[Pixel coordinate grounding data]
┄┄┄┄┄┄
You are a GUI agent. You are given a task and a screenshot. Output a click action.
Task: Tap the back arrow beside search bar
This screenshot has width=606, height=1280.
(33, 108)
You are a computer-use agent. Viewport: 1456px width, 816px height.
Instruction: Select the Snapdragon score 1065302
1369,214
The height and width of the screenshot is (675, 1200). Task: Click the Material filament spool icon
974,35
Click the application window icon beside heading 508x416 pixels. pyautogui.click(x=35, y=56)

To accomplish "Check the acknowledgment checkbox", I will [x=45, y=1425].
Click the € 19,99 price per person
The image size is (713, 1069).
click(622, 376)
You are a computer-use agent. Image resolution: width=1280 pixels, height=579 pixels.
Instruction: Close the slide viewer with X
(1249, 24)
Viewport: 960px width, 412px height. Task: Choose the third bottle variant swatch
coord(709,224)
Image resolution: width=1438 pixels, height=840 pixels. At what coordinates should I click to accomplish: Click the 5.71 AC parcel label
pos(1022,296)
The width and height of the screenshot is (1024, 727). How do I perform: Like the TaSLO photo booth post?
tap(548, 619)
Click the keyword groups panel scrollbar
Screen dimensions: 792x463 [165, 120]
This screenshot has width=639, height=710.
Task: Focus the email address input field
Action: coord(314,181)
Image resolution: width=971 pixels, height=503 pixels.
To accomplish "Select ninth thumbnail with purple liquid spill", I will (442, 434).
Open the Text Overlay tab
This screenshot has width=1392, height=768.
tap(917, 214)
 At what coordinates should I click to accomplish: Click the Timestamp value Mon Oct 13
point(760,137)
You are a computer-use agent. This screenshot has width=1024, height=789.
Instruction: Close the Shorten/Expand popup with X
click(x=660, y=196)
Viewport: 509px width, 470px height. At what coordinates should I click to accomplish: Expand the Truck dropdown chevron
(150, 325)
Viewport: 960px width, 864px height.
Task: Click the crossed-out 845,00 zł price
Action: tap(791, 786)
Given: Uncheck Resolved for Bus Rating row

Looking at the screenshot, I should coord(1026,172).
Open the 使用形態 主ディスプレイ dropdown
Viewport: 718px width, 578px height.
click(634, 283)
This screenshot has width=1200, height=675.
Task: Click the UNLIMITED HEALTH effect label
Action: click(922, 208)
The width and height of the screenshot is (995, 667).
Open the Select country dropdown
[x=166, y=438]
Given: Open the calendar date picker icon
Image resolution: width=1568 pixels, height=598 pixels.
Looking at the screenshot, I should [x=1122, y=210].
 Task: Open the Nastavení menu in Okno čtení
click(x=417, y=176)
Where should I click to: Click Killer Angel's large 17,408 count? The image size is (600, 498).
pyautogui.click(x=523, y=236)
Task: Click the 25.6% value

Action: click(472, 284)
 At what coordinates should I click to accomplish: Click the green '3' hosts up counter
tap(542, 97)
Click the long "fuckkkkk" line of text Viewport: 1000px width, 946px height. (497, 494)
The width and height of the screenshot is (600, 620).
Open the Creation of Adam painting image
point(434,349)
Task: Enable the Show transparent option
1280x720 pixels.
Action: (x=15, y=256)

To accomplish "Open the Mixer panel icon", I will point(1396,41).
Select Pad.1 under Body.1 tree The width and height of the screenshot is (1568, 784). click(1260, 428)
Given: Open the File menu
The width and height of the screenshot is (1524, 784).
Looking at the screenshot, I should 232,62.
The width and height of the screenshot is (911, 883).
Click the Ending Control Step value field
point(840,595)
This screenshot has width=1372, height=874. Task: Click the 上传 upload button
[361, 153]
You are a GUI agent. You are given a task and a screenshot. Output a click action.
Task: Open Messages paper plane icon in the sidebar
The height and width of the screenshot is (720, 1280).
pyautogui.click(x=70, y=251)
┄┄┄┄┄┄
** EXERCISE AIM **
Read the data above. Pull out each line in which the string "computer" appears.

** EXPECTED ANSWER **
You are a computer-use agent. Viewport: 1456px width, 816px height.
You are a computer-use agent. Image resolution: width=1280 pixels, height=579 pixels.
You are a computer-use agent. This screenshot has width=1024, height=789.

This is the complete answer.